* _Collected data_:
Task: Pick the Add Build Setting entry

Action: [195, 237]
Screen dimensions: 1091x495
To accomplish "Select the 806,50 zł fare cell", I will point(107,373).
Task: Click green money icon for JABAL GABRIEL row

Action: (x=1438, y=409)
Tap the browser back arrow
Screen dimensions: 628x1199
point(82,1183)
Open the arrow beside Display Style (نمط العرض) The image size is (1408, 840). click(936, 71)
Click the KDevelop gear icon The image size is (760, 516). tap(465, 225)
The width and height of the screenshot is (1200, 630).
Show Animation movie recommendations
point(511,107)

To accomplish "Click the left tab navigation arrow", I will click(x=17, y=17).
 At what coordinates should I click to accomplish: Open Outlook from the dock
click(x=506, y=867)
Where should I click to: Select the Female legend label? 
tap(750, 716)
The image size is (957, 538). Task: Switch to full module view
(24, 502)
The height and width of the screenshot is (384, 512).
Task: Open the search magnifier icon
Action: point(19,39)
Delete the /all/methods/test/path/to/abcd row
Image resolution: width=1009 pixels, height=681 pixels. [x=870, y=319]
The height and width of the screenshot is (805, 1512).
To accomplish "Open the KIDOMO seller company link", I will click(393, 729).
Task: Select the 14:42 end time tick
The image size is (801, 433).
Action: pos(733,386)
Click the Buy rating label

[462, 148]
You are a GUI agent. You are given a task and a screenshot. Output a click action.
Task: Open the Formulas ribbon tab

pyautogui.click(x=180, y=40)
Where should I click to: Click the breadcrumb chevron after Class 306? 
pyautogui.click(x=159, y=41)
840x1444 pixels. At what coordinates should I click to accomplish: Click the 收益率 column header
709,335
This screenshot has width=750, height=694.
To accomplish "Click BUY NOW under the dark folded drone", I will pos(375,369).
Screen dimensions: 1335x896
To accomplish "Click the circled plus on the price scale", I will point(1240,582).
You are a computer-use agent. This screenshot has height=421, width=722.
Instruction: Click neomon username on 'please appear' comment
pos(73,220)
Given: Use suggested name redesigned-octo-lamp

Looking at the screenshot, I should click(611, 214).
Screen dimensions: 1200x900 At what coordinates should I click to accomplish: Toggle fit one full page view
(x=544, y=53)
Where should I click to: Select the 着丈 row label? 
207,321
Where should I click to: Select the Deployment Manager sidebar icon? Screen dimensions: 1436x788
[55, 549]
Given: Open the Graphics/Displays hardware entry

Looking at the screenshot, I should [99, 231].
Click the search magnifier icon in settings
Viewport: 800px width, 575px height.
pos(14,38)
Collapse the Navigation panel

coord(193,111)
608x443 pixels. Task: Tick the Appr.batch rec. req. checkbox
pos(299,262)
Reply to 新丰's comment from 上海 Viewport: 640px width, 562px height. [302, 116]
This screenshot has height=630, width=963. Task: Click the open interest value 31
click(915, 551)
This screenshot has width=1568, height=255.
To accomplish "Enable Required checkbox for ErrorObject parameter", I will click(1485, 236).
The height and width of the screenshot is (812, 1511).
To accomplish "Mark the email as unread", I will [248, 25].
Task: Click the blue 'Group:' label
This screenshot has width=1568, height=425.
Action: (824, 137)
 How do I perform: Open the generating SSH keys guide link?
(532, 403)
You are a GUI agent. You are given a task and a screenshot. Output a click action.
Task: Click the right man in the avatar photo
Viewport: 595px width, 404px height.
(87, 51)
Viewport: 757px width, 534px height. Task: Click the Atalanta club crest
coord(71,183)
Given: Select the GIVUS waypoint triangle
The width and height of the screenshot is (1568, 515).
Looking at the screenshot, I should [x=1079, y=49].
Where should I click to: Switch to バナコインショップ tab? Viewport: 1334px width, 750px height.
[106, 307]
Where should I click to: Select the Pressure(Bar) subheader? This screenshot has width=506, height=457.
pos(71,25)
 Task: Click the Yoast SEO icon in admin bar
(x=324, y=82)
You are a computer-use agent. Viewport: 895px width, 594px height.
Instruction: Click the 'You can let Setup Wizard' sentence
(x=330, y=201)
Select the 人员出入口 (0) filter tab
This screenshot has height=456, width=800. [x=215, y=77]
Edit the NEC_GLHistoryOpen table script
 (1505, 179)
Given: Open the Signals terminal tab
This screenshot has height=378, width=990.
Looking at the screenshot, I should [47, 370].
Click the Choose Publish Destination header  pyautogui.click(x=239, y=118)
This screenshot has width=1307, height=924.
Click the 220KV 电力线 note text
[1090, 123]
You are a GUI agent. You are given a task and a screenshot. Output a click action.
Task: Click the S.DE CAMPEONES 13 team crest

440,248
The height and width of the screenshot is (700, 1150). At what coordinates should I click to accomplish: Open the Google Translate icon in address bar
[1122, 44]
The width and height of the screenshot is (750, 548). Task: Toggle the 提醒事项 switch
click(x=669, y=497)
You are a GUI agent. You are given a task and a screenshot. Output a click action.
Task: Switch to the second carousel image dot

* _What needs to be done_:
Beginning at the top of the data, please return every line until and including the line containing "Task: Select the 14:42 end time tick", copied exactly, and nothing past it.

* _Reply_:
Task: Pick the Add Build Setting entry

Action: [195, 237]
Screen dimensions: 1091x495
To accomplish "Select the 806,50 zł fare cell", I will point(107,373).
Task: Click green money icon for JABAL GABRIEL row

Action: (x=1438, y=409)
Tap the browser back arrow
Screen dimensions: 628x1199
point(82,1183)
Open the arrow beside Display Style (نمط العرض) The image size is (1408, 840). click(936, 71)
Click the KDevelop gear icon The image size is (760, 516). tap(465, 225)
The width and height of the screenshot is (1200, 630).
Show Animation movie recommendations
point(511,107)

To accomplish "Click the left tab navigation arrow", I will click(x=17, y=17).
 At what coordinates should I click to accomplish: Open Outlook from the dock
click(x=506, y=867)
Where should I click to: Select the Female legend label? 
tap(750, 716)
The image size is (957, 538). Task: Switch to full module view
(24, 502)
The height and width of the screenshot is (384, 512).
Task: Open the search magnifier icon
Action: point(19,39)
Delete the /all/methods/test/path/to/abcd row
Image resolution: width=1009 pixels, height=681 pixels. [x=870, y=319]
The height and width of the screenshot is (805, 1512).
To accomplish "Open the KIDOMO seller company link", I will click(393, 729).
Task: Select the 14:42 end time tick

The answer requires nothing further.